This patch set aims to allow ublk server threads to better balance load
amongst themselves by decoupling server threads from ublk_queues/hctxs,
so that multiple threads can service I/Os that are issued from a single
CPU. This can improve performance for workloads in which ublk server CPU
is a bottleneck, and for which load is issued from CPUs which are not
balanced across ublk_queues/hctxs.
Performance
-----------
First create two ublk devices with:
ublkb0: ./kublk add -t null -q 2 --nthreads 2
ublkb1: ./kublk add -t null -q 2 --nthreads 2 --per_io_tasks
Then run load with:
taskset -c 1 fio/t/io_uring -r5 -p0 /dev/ublkb0: 1.90M IOPS
taskset -c 1 fio/t/io_uring -r5 -p0 /dev/ublkb1: 2.18M IOPS
Since ublkb1 has per-io-tasks, the second command is able to make use of
both ublk server worker threads and therefore has increased max
throughput.
Caveats:
- This testing was done on a system with 2 numa nodes, but the penalty
of having I/O cross a numa (or LLC) boundary in the per_io_tasks case
is quite high. So these numbers were obtained after moving all ublk
server threads and the application threads to CPUs on the same numa
node/LLC.
- One might expect the scaling to be linear - because ublkb1 can make
use of twice as many ublk server threads, it should be able to drive
twice the throughput. However this is not true (the improvement is
~15%), and needs further investigation.
Signed-off-by: Uday Shankar <ushankar(a)purestorage.com>
---
Changes in v7:
- Fix queue_rqs batch dispatch for per-io daemons
- Kick round-robin tag allocation changes to a followup
- Add explicit feature flag for per-task daemons (Ming Lei, Caleb Sander
Mateos)
- Move some variable assignments to avoid redundant computation (Caleb
Sander Mateos)
- Switch from storing pointers in ublk_io to computing based on address
with container_of in a couple places (Ming Lei)

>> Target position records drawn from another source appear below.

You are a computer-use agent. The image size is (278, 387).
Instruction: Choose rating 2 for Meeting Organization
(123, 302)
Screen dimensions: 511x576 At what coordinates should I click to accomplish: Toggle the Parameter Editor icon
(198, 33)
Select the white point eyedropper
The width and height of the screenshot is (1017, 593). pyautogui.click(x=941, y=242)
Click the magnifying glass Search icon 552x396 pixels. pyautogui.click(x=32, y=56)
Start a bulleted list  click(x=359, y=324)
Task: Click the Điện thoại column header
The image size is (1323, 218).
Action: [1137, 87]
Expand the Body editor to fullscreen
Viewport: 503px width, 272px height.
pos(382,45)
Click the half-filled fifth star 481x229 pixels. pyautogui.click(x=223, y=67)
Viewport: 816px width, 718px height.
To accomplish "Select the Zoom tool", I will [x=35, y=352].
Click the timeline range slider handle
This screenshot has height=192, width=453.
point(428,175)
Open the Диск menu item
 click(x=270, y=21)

- Link to v6: https://lore.kernel.org/r/20250507-ublk_task_per_io-v6-0-a2a298783c01@pures…
Changes in v6:
- Add a feature flag for this feature, called UBLK_F_RR_TAGS (Ming Lei)

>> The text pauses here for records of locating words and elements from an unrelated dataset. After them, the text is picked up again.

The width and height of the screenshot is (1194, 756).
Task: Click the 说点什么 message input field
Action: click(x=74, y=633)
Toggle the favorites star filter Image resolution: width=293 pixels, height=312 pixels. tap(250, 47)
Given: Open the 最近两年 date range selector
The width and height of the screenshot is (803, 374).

- Add test for this feature (Ming Lei)
- Add documentation for this feature (Ming Lei)
- Link to v5: https://lore.kernel.org/r/20250416-ublk_task_per_io-v5-0-9261ad7bff20@pures…
Changes in v5:
- Set io->task before ublk_mark_io_ready (Caleb Sander Mateos)
- Set io->task atomically, read it atomically when needed
- Return 0 on success from command-specific helpers in
__ublk_ch_uring_cmd (Caleb Sander Mateos)

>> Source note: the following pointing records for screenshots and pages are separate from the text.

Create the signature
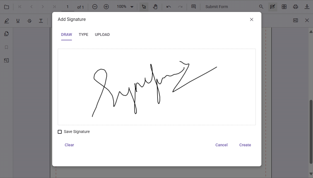 [245, 145]
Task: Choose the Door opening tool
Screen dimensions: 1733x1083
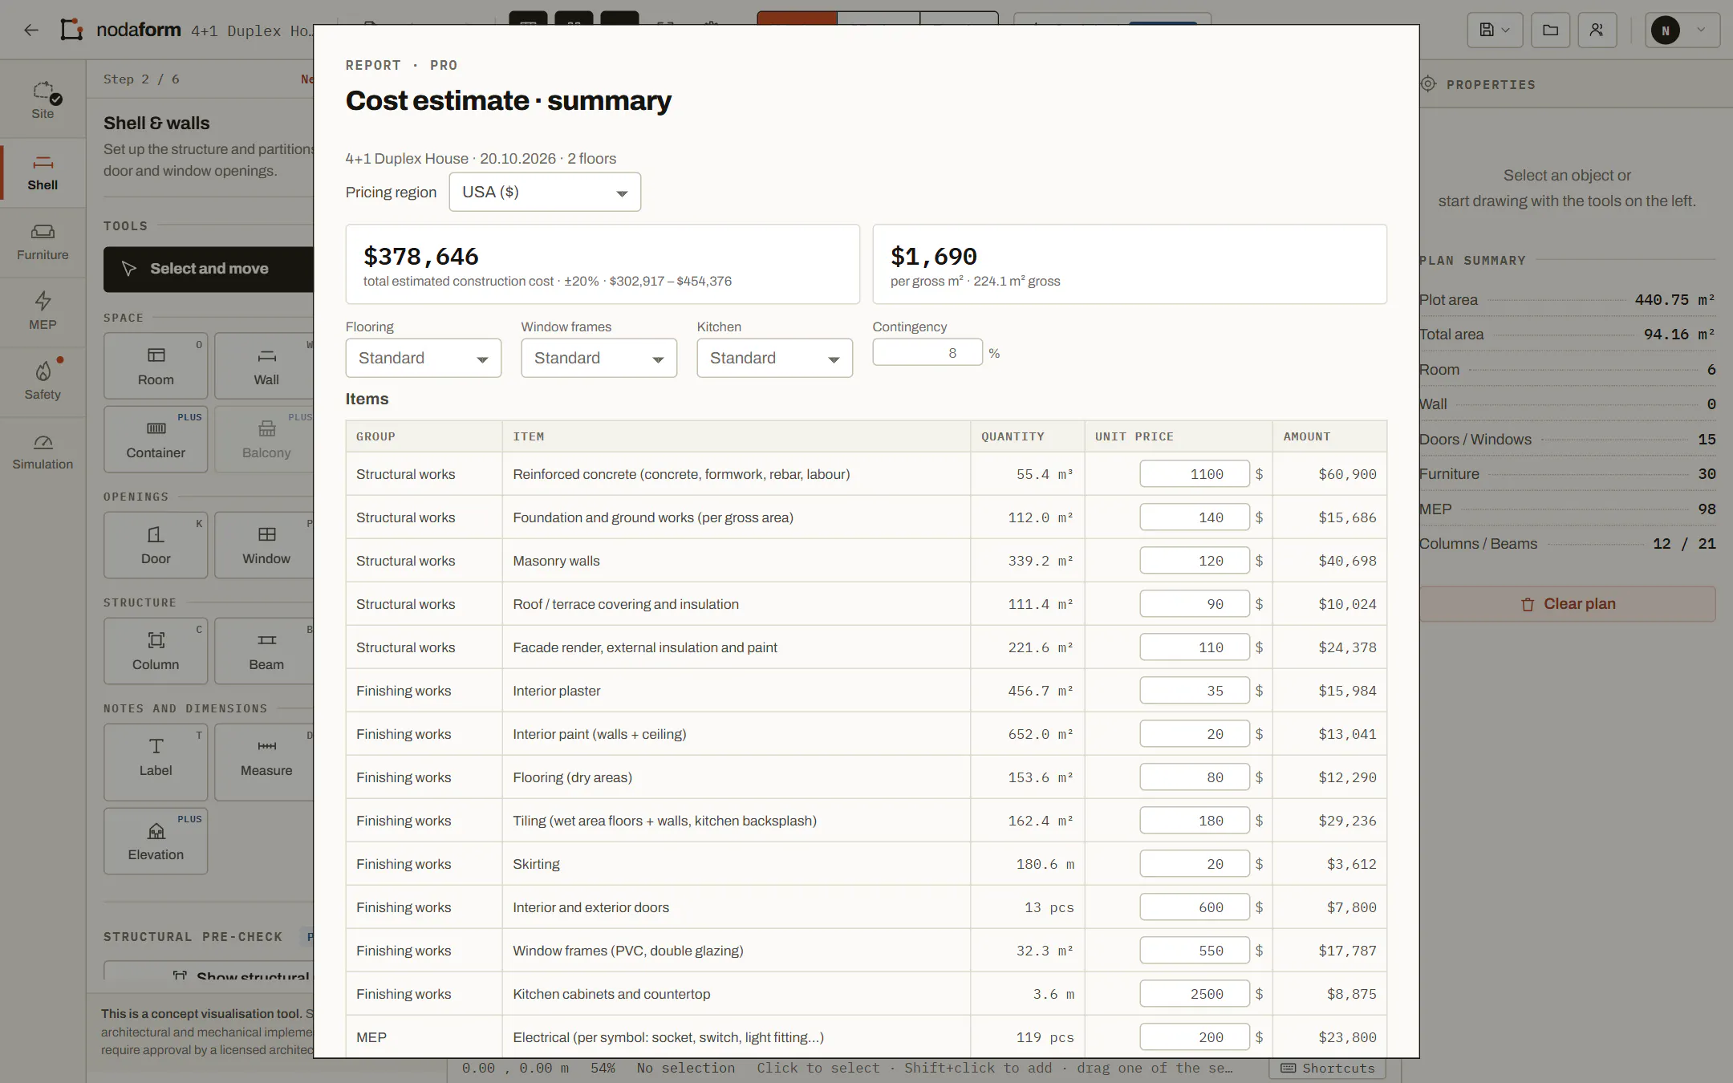Action: [156, 545]
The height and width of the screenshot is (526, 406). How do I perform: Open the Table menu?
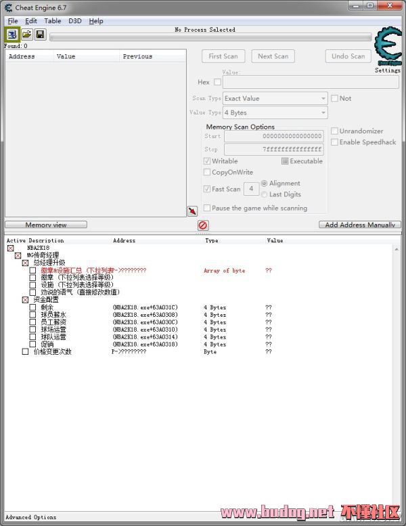pyautogui.click(x=53, y=21)
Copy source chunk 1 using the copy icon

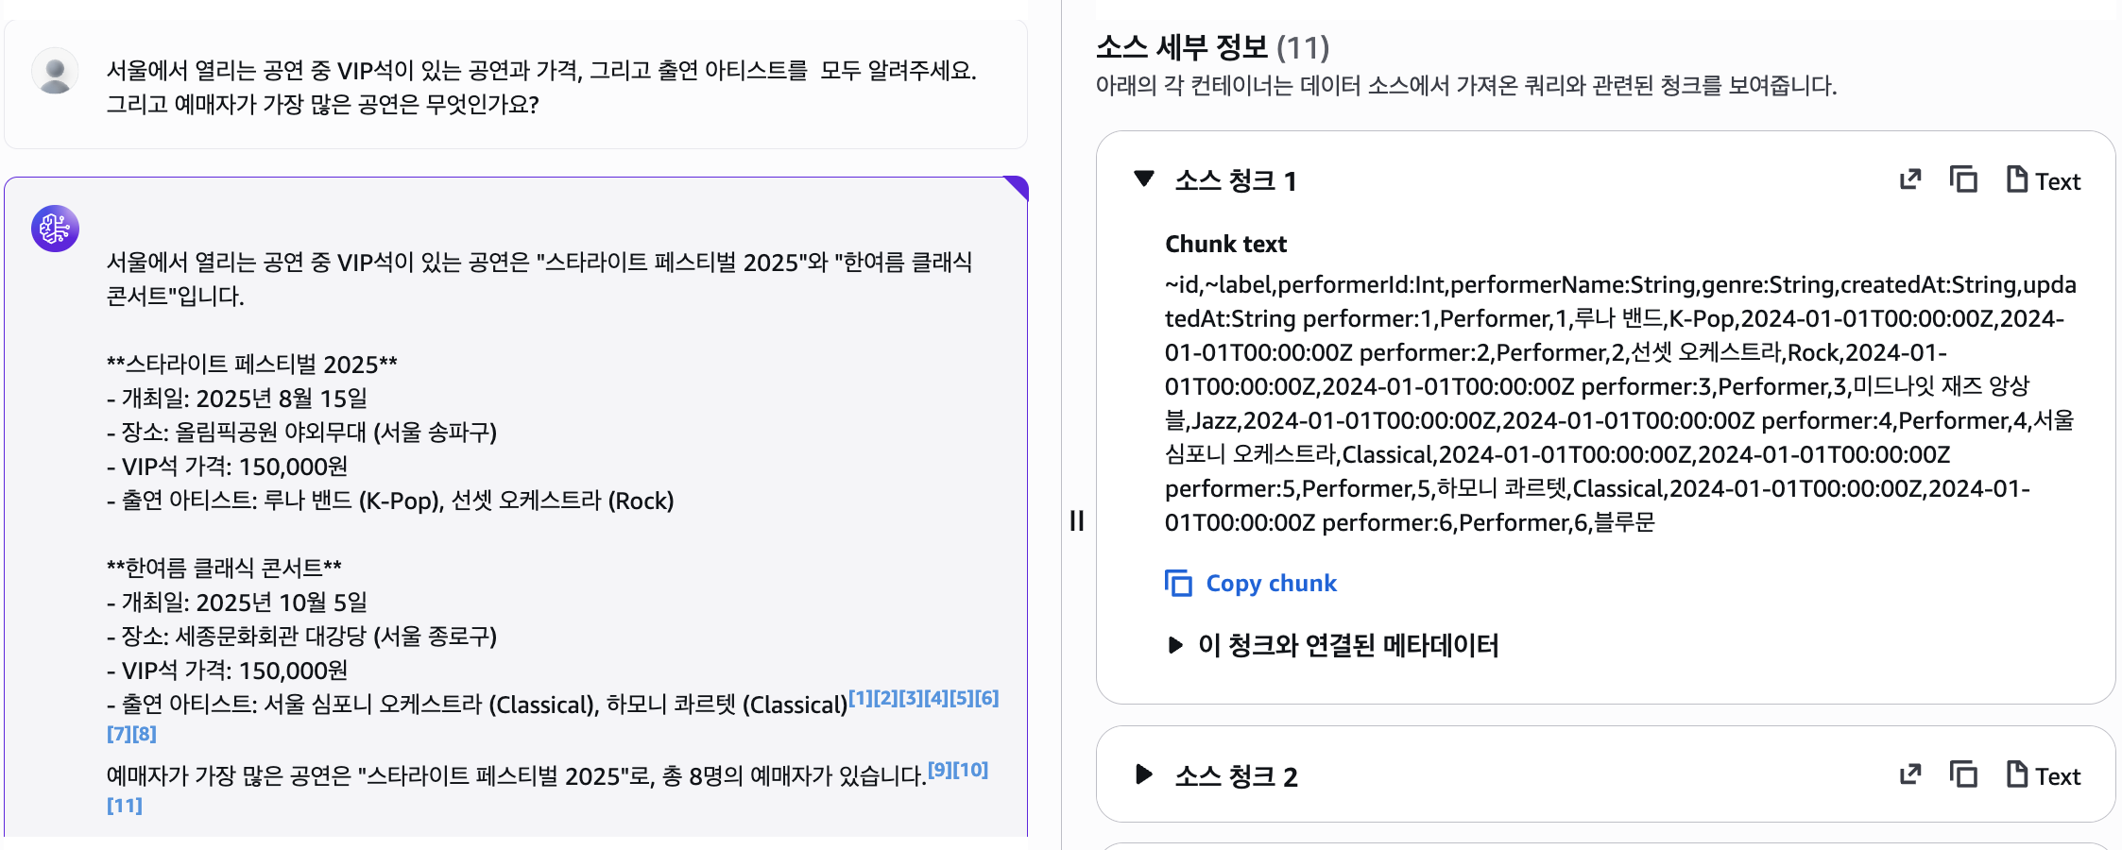(x=1964, y=179)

- Rename ublk_handle_need_get_data to ublk_get_data (Caleb Sander
Mateos)
- Link to v4: https://lore.kernel.org/r/20250415-ublk_task_per_io-v4-0-54210b91a46f@pures…
Changes in v4:
- Drop "ublk: properly serialize all FETCH_REQs" since Ming is taking it
in another set
- Prevent data races by marking data structures which should be
read-only in the I/O path as const (Ming Lei)
- Link to v3: https://lore.kernel.org/r/20250410-ublk_task_per_io-v3-0-b811e8f4554a@pures…
Changes in v3:
- Check for UBLK_IO_FLAG_ACTIVE on I/O again after taking lock to ensure
that two concurrent FETCH_REQs on the same I/O can't succeed (Caleb
Sander Mateos)
- Link to v2: https://lore.kernel.org/r/20250408-ublk_task_per_io-v2-0-b97877e6fd50@pures…
Changes in v2:
- Remove changes split into other patches
- To ease error handling/synchronization, associate each I/O (instead of
each queue) to the last task that issues a FETCH_REQ against it. Only
that task is allowed to operate on the I/O.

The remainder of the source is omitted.